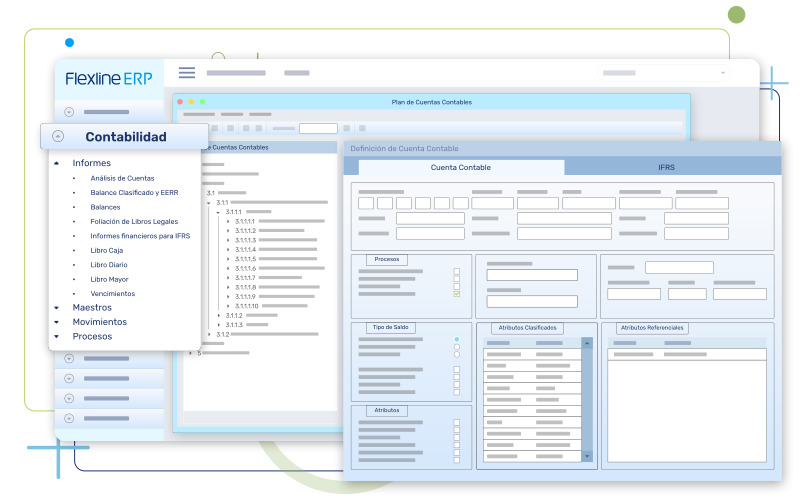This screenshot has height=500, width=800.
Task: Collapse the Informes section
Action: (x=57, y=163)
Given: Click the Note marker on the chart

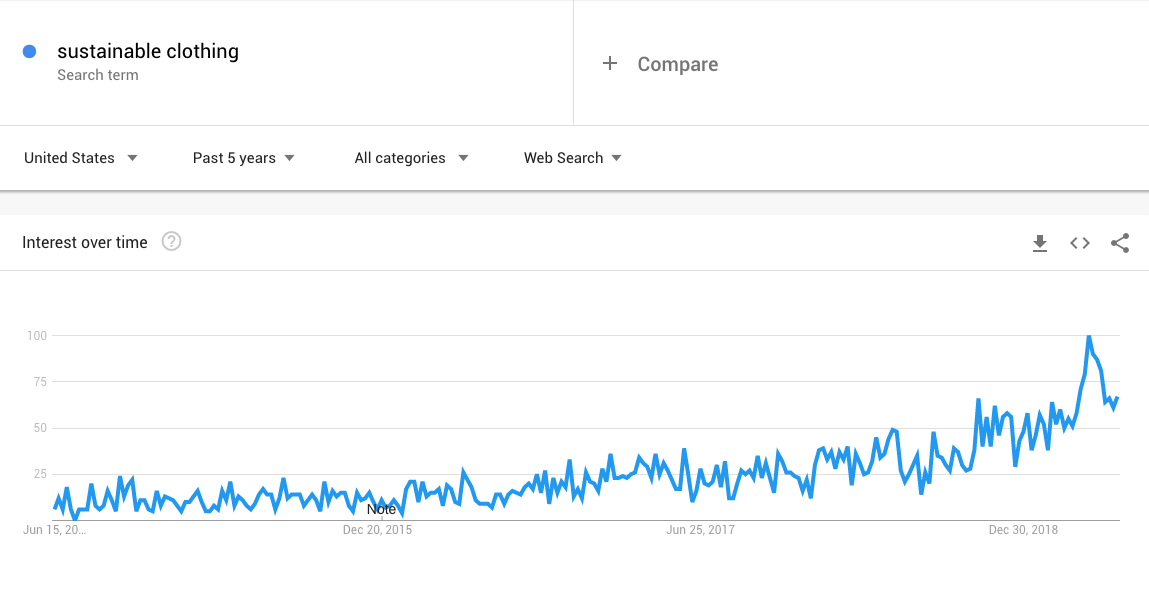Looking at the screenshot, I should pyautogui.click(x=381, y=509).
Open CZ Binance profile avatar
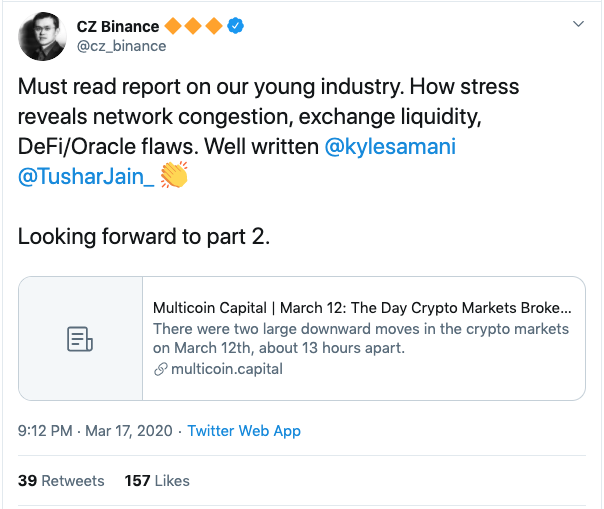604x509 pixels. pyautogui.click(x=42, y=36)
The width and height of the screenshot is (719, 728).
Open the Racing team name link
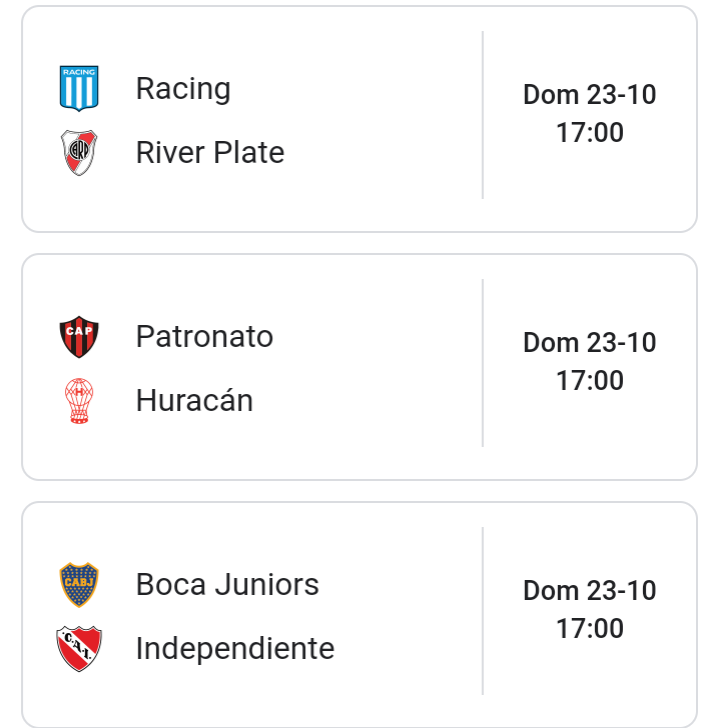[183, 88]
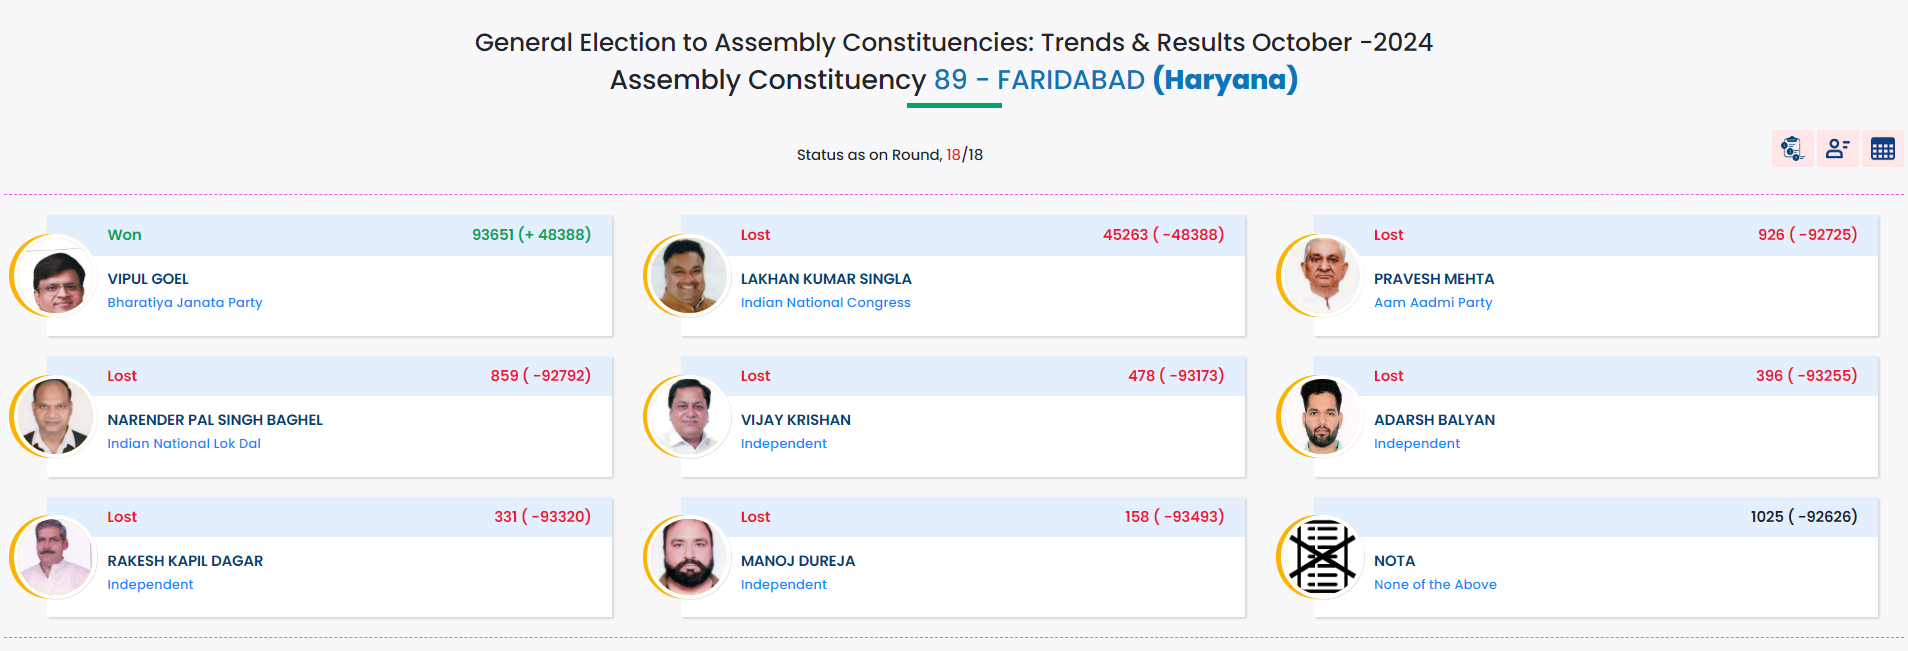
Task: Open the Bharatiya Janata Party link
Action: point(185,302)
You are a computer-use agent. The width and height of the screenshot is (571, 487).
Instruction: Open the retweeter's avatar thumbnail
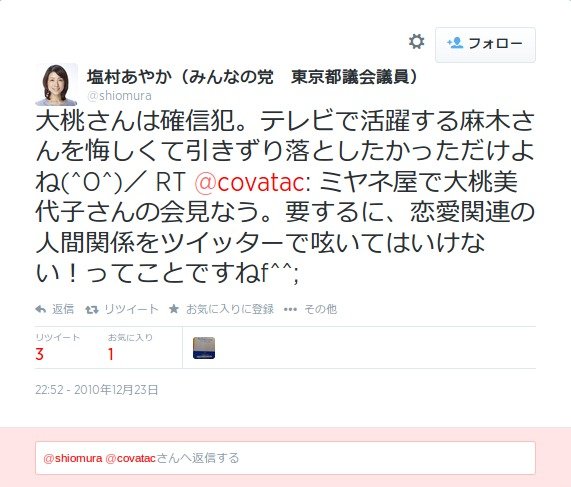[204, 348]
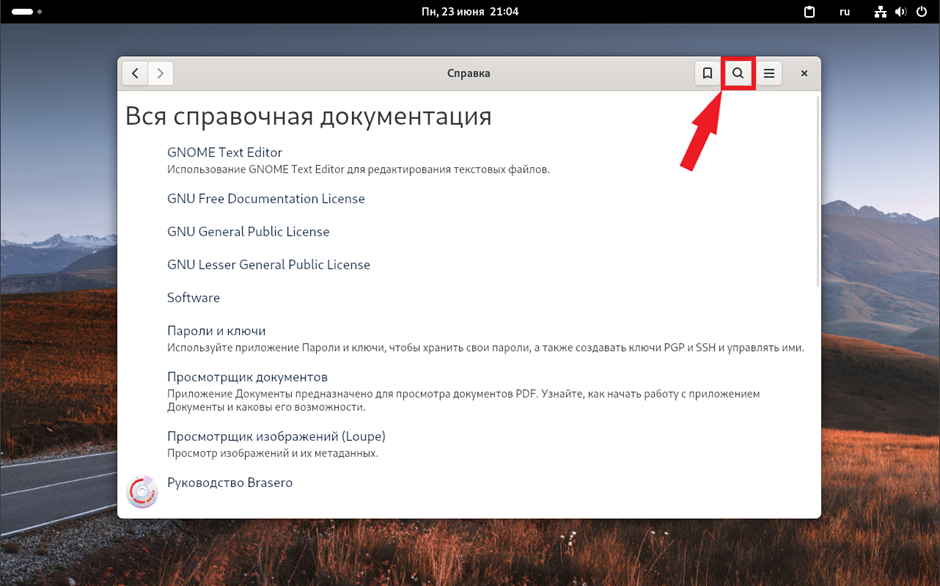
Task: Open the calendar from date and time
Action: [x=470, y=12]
--
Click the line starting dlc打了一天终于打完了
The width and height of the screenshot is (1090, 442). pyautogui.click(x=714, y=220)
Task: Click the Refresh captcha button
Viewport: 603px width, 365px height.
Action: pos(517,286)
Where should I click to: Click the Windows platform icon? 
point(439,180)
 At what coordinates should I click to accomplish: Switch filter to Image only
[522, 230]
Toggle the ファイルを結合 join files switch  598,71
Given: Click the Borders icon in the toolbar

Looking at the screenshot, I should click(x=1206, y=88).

What to produce ->
Starting at the line containing "Given: Click the Note marker on the chart" and finishing at the line containing "The width and height of the screenshot is (719, 728).", return those lines exactly as they appear above, without the pictures.

Response area ->
Given: Click the Note marker on the chart

Looking at the screenshot, I should pyautogui.click(x=381, y=509).
Open CZ Binance profile avatar
604x509 pixels. pyautogui.click(x=42, y=36)
The width and height of the screenshot is (719, 728).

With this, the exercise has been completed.